Skip to content

xfce4-session crashes if graphical user opens second session

This issue was originally observed on Red Hat Enterprise Linux 8 when using two IGEL 11 thin clients to log in remotely via the XDMCP protocol. I have also repeated the symptoms by using sudo Xorg -terminate -query <host IP> :1 to remote into one Xubuntu machine from another. When a user tries to log in remotely, xfwm4 will immediately terminate the user's new session if they are already logged in at another graphical session. The first session will not be impacted, but the new session terminates as soon as the Greeter accepts the user's authentication details.

  • On RHEL 8.10, this generates a journald log for xfwm4 that states the window manager is already running (I will try to write down the exact message and post it here later).

_Exercise data_
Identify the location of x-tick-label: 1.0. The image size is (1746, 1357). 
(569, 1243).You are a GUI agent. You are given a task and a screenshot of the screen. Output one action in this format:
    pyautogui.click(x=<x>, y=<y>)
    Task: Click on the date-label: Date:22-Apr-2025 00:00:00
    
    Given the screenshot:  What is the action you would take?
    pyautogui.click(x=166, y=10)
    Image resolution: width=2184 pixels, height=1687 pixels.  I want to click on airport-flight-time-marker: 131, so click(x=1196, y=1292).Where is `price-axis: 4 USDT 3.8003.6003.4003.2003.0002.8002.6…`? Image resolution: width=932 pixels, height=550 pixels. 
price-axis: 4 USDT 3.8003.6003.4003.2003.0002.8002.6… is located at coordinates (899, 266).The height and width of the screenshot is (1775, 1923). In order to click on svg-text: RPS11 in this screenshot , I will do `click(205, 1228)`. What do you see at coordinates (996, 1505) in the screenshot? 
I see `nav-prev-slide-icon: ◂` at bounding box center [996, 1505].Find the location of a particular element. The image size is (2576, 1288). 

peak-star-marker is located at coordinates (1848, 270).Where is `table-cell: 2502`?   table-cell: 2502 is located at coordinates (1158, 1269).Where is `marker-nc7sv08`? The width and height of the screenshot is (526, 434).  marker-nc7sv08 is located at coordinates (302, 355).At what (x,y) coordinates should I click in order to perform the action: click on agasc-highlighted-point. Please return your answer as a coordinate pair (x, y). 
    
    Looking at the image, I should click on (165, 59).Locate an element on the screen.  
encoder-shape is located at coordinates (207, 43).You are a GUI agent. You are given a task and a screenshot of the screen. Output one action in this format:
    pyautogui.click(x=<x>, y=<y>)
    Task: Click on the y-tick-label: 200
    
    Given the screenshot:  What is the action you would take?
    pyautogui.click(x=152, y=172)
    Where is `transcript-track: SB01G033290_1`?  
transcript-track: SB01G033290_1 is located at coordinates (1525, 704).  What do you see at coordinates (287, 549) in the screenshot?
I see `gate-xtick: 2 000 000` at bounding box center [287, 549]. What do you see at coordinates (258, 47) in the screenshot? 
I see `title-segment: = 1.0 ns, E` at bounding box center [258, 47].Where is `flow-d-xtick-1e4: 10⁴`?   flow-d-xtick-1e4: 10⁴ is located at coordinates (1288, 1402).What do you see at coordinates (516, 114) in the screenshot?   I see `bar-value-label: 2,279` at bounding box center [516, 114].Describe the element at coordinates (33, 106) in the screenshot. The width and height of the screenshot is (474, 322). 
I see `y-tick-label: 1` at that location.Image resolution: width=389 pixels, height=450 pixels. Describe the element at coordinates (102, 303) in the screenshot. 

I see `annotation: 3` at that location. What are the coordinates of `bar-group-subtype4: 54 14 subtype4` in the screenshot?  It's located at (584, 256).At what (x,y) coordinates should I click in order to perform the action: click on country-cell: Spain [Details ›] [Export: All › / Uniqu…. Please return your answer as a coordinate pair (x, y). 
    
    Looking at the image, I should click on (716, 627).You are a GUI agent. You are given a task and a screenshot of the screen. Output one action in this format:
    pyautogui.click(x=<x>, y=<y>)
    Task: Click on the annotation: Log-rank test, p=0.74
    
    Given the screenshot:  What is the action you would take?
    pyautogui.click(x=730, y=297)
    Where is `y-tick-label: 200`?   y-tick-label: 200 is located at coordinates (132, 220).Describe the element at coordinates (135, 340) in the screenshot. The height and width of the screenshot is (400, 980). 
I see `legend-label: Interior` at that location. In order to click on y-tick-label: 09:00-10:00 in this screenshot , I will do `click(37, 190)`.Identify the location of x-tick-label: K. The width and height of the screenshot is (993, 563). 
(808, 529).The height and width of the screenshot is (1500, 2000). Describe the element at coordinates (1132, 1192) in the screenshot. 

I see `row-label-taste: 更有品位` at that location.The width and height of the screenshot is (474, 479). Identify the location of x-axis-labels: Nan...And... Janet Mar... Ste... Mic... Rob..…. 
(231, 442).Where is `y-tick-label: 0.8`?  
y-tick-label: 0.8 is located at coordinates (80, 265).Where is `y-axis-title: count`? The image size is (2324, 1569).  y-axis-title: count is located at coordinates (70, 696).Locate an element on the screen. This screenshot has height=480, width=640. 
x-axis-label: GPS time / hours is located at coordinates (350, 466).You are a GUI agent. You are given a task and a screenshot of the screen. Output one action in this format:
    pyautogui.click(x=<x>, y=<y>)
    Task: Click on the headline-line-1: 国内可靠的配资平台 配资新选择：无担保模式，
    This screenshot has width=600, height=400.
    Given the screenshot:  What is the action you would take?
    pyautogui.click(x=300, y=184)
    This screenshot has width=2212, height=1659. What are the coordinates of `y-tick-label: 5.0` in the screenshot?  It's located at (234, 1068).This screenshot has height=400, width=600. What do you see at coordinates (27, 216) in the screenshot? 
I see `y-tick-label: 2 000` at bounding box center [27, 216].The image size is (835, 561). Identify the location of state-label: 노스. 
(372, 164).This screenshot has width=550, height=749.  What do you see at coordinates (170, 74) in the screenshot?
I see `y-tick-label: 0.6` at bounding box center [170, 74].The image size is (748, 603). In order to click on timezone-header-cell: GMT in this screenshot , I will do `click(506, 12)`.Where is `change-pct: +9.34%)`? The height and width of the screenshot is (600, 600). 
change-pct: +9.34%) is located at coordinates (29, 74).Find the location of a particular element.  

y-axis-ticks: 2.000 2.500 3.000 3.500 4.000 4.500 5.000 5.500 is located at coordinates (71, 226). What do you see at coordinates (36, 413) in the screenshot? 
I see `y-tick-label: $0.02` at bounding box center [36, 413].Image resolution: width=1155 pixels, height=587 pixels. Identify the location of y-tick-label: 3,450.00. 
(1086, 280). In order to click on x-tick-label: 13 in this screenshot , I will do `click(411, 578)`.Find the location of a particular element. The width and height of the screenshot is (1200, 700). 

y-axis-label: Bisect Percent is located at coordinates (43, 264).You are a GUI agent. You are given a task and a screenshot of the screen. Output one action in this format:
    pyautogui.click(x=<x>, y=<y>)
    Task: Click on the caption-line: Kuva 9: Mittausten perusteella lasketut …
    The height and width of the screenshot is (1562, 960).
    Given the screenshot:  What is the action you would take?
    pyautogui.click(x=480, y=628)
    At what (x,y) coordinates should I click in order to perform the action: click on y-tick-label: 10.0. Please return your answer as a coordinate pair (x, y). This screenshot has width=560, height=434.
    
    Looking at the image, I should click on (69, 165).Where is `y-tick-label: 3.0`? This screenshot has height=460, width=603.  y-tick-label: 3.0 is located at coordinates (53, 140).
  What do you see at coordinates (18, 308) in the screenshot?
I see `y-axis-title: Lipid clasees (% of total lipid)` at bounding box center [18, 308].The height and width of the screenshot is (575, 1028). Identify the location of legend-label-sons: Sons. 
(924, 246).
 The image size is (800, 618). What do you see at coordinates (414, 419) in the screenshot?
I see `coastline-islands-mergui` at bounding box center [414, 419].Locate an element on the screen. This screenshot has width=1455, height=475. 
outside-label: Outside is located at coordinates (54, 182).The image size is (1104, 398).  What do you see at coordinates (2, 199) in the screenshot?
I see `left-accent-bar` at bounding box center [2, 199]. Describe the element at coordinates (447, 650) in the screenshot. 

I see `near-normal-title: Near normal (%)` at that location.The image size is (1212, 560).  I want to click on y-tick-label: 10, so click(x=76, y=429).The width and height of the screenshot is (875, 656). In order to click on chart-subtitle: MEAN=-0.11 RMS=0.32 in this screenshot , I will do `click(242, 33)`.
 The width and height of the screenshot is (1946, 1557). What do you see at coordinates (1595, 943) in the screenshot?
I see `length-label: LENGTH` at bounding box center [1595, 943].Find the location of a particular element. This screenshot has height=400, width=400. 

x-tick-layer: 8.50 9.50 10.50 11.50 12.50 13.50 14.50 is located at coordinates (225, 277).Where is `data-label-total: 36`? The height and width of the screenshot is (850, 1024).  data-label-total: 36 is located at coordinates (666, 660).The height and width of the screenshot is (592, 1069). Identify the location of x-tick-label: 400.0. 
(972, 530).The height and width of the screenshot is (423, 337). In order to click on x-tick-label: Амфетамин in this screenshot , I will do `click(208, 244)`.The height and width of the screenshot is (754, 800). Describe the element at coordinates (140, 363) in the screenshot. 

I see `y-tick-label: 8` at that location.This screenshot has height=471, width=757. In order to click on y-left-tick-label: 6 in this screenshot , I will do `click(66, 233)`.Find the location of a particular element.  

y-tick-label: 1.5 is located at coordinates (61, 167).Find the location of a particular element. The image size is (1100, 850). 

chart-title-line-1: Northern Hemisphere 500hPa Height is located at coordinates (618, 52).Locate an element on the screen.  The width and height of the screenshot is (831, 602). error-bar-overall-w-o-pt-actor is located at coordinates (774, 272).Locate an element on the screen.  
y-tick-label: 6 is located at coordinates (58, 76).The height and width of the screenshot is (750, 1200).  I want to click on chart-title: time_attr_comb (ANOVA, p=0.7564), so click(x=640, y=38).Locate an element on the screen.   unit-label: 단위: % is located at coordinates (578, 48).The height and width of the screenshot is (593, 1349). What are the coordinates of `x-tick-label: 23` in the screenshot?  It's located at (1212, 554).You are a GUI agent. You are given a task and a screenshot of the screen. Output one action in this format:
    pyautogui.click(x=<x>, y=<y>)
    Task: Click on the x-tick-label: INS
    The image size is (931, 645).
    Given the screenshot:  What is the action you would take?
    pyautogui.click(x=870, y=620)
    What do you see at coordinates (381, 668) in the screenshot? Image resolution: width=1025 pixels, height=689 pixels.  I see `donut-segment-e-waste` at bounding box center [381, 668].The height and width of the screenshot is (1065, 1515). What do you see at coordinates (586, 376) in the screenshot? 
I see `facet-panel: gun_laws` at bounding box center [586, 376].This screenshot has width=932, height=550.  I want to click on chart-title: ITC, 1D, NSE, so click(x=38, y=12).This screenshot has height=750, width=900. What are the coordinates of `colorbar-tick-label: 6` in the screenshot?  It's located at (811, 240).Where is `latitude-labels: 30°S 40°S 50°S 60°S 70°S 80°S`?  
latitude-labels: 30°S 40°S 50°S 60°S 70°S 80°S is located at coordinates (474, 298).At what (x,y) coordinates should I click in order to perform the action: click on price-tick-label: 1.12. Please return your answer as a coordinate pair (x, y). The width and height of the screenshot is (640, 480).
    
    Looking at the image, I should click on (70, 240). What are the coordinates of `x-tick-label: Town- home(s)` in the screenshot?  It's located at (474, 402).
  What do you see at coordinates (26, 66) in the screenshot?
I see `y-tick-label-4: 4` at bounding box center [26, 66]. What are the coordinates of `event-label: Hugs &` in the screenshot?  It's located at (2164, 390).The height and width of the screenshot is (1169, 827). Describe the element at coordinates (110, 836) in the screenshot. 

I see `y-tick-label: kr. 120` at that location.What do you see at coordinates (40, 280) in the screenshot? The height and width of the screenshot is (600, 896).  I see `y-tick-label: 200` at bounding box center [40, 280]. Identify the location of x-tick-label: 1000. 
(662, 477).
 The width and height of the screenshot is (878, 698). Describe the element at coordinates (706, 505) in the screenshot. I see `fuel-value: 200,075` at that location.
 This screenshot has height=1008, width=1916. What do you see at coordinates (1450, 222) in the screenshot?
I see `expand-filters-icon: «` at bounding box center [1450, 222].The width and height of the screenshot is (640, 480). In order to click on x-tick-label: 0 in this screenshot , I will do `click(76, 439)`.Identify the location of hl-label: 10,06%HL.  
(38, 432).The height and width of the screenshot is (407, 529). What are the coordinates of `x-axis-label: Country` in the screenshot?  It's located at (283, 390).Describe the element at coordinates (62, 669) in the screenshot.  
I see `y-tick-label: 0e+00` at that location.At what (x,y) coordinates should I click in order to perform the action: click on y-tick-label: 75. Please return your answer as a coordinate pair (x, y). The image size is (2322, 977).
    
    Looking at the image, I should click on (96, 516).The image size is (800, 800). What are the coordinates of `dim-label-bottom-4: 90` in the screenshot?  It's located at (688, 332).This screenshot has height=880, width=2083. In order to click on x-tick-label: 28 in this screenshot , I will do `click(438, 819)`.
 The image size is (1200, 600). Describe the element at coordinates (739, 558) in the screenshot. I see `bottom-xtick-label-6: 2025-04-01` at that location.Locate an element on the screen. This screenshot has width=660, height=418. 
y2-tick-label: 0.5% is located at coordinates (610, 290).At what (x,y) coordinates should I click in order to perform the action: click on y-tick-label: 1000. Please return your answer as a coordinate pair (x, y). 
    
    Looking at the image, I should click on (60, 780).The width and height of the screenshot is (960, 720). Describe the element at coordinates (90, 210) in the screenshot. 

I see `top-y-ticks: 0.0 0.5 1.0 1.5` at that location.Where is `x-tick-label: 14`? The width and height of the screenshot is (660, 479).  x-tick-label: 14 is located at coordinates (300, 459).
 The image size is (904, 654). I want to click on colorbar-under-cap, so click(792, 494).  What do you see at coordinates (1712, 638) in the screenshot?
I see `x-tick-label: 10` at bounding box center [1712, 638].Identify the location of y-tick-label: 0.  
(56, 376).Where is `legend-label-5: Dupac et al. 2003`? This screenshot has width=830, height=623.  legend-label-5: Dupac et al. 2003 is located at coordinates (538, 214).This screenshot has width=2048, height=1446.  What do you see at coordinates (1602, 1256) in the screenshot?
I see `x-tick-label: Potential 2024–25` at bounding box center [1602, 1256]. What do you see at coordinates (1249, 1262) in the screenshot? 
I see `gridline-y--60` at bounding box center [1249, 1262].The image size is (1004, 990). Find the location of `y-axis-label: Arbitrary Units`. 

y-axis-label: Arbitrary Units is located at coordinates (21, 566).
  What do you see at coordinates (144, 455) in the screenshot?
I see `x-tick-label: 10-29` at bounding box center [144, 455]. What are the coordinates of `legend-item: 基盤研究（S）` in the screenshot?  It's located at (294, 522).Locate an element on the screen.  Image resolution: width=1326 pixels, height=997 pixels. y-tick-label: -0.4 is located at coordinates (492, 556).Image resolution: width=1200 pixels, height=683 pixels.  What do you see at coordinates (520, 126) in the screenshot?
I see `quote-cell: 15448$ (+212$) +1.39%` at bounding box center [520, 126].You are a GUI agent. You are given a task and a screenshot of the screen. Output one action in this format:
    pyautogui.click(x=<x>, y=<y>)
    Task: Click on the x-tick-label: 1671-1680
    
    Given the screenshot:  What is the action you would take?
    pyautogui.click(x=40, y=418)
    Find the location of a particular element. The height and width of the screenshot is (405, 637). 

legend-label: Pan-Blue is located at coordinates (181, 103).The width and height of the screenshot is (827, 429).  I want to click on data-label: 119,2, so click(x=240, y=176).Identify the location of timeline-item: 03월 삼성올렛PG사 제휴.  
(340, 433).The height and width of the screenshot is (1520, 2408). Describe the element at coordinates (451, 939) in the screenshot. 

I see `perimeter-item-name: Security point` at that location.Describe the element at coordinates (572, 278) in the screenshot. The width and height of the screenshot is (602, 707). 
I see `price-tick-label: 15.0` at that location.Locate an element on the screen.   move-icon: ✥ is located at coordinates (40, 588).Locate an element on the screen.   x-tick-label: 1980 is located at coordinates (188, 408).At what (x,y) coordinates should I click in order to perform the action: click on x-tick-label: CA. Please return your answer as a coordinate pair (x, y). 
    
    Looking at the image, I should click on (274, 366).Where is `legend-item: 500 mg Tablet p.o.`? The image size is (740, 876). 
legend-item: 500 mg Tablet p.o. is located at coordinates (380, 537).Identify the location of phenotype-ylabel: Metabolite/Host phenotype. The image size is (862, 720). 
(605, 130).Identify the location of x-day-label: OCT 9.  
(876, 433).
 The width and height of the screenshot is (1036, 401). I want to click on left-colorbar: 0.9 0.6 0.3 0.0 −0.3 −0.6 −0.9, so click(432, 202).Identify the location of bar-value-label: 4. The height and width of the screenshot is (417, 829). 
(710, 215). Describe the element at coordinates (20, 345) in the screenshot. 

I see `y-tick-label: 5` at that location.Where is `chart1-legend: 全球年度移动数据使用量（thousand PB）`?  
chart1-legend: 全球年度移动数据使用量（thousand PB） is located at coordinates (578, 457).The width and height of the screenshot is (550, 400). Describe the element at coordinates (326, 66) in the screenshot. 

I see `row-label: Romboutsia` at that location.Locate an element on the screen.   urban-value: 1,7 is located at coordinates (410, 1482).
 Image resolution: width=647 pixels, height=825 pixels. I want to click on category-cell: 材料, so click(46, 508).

_Tasks to complete_
1. Summarize the xfce4-session crash report in two sentences.
2. Translate this sentence from the xfce4-session crash report into Spanish: "The first session will not be impacted, but the new session terminates as soon as the Greeter accepts the user's authentication details."
3. Please proceed with the xfce4-session crash report from the point where it stops.
The items play no part in this exercise.

_Outputs for the tasks_
1. When a user already logged in to one graphical session logs in remotely to a second one, xfwm4 ends the new session as soon as the Greeter accepts their authentication details, while the first session is unaffected. The problem was first seen on Red Hat Enterprise Linux 8 with two IGEL 11 thin clients logging in over XDMCP, and it was repeated by using Xorg to remote from one Xubuntu machine into another.

2. La primera sesión no se verá afectada, pero la nueva sesión termina en cuanto el Greeter acepta los datos de autenticación del usuario.

3.
  • On Xubuntu 22.04, journald will log a chain of messages that do not directly mention xfwm4. Instead, they begin with the following gkr-pam errors:
[Logs where session c11 is created for user lightdm]
...
lightdm[60337]: gkr-pam: gnome-keyring-daemon started properly
lightdm[58589]: Error activating Login1 session: GDBus.Error:org.freedesktop.DBus.Error.NotSupported: Operation not supported
lightdm[60409]: pam_succeed_if(lightdm:auth): requirement "user ingroup nopasswdlogin" not met by user "#####"
lightdm[60409]: gkr-pam: unable to locate daemon control file
lightdm[60409]: gkr-pam: stashed password to try later in open session
systemd[1]: Stopping Session c11 of user lightdm...
...
[Logs where session c11 is deactivated and enters dead state]

To repeat the issue with Xubuntu (or equivalent environment):

  1. Configure Xubuntu machine 1 to have XDMCP enabled in /etc/lightdm/lightdm.conf and hosting an openSSH server.
  2. Configure 2nd XFCE machine to use as a client (no special requirements).
  3. Log into machine 1 using the greeter. (Alternately, remote in with machine 2 using the command below and substituting ':1' with ':2' if Machine 1 has no monitor)
  4. Log into machine 2 and open a terminal
  5. Run sudo Xorg -terminate -query X.X.X.X :1 (Replace X's with Machine 1's IP) to launch a graphical session for Machine 1 using Machine 2's display.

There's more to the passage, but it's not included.